The regulator called on the BBC Board to make more effort to ensure that the pubcaster engages with other UK broadcasters.
Ofcom also raised concerns about the governance of the BBC’s commercial activities, which it said needed to be more transparent.
Ofcom also said that the BBC needed to maintain its commitment to original UK programmes, while it found that “overall…the BBC is distinctive”, it said that the broadcaster’s investment in first-run UK-originated programming has been declining, falling by almost a quarter overall in real terms since 2010.
Ofcom said that first-run original comedy output from the BBC had declined by 38% in that period, while kids content was down 38% and entertainment down 11%.
While the BBC has teamed up with the likes of Netflix to finance shows such as Collateral, Ofcom said that “this kind of funding is largely for programmes with global appeal, as distinct from content which specifically reflects the lives and issues of UK audiences”.
It called on the corporation to “be more innovative and take more risks, including in relation to how it makes original UK content and with whom”.
Other areas of concern for Ofcom include the ongoing decline in use of the BBC by young people. The regulator said that the pubcaster needs to “take significant steps” to engage with young people, without offering specific solutions. Referring to the BBC’s main vehicle for targeting younger viewers, the online-only BBC Three channel, it noted that “few young people watch BBC Three online”.
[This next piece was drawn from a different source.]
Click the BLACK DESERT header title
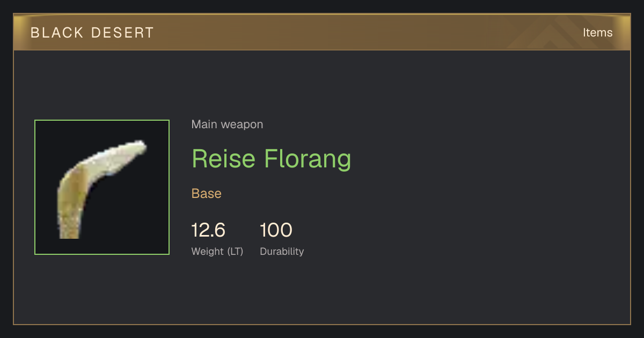 (x=92, y=33)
Ofcom also said that the BBC needs to take further action to improve how it represents the whole of UK society, including better representation of people not from middle-class backgrounds, disabled people and people from the nations and regions.
In a generally positive review, which found that the BBC is “generally delivering on its remit for audiences”, Ofcom estimated that audiences spend an average of around two hours 45 minutes a day viewing the corporation’s content, with 68% expressing satisfaction with BBC TV and three quarters expressing satisfaction with radio and online output.
Some 56% of people rate the BBC highly for taking risks and being innovative, while 66% rate it highly for delivering high-quality content. Some 68% rate the BBC highly for providing informative content, and 63% rate it highly for distinctive content.